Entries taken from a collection
★ ★ ★ ★ ★

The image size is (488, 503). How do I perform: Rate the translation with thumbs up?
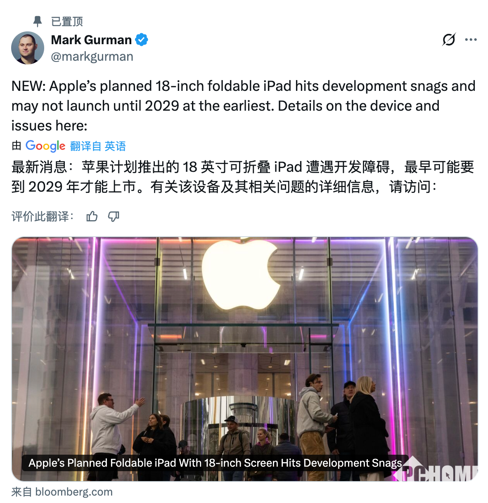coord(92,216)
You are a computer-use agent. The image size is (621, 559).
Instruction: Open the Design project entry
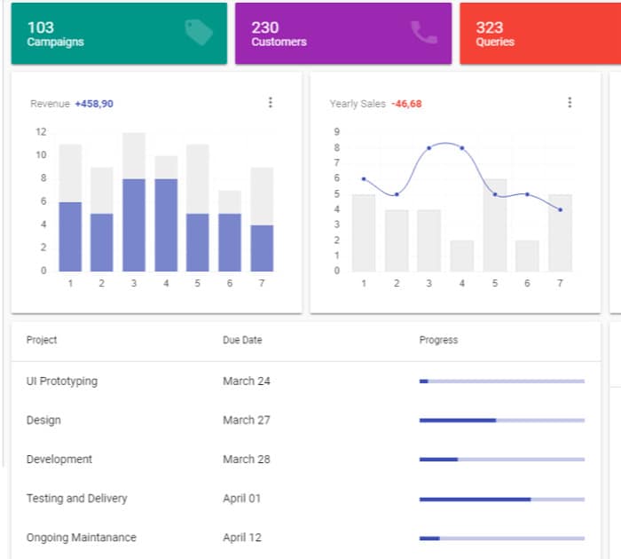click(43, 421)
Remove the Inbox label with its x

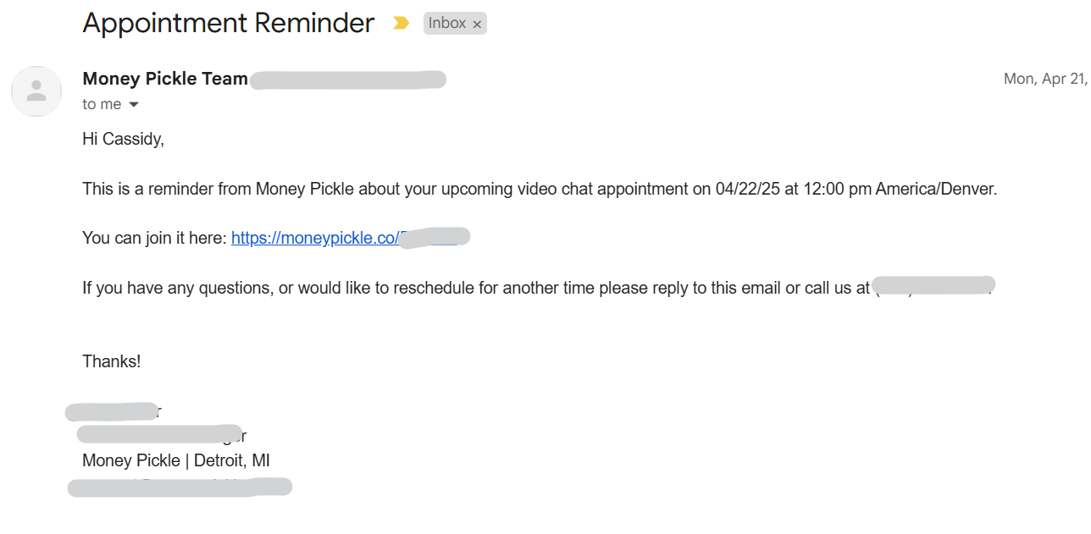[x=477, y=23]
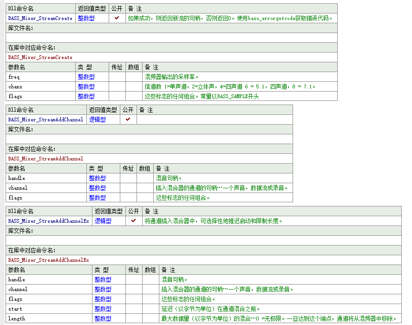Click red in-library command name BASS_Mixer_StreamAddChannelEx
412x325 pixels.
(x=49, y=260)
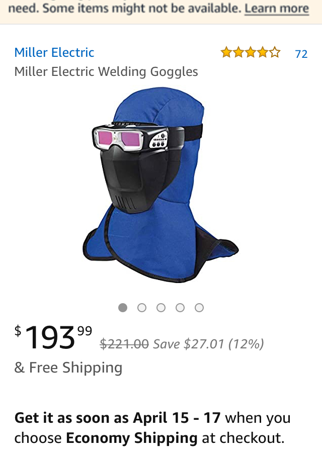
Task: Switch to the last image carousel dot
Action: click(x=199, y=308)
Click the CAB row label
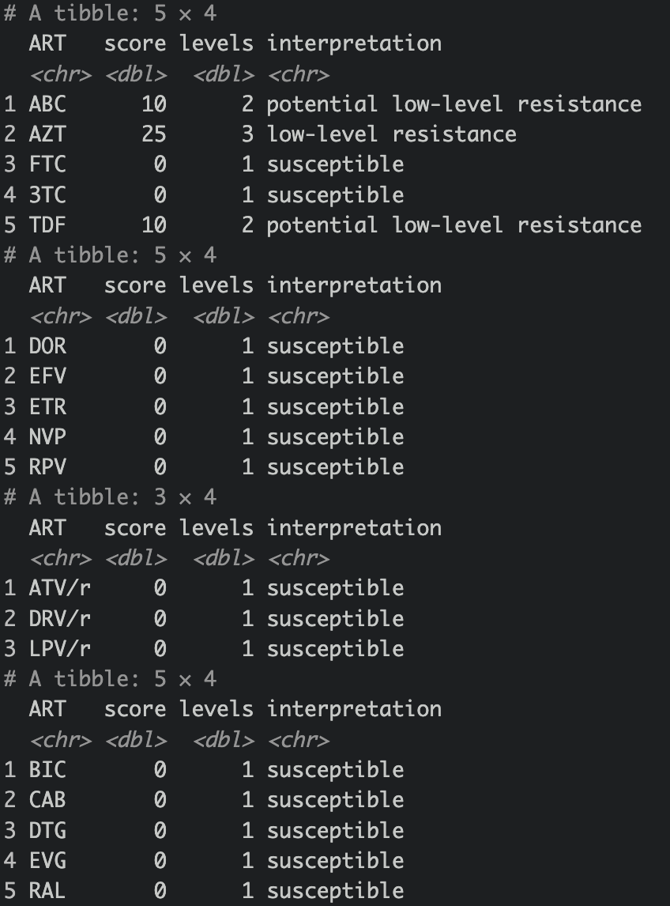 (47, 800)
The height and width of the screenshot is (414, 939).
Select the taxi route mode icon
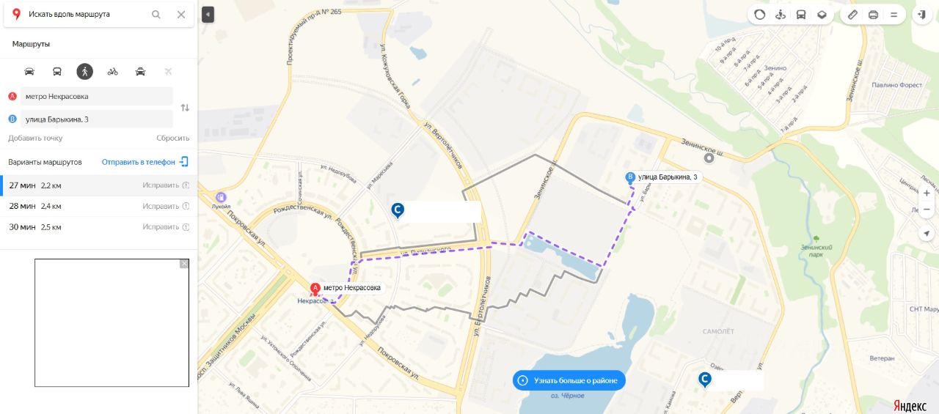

★ ★ ★ ★ ★

• [What is required]
Output the lines above in full and exactly. Leave out every picture.

• [Output of the task]
The image size is (488, 503). How do I perform: Rate the translation with thumbs up?
coord(92,216)
You are a computer-use agent. The image size is (621, 559).
Instruction: Open the Design project entry
click(43, 421)
Remove the Inbox label with its x

[x=477, y=23]
Click red in-library command name BASS_Mixer_StreamAddChannelEx
412x325 pixels.
(x=49, y=260)
Task: Switch to the last image carousel dot
Action: click(x=199, y=308)
Click the CAB row label
 (47, 800)
The height and width of the screenshot is (414, 939).
Select the taxi route mode icon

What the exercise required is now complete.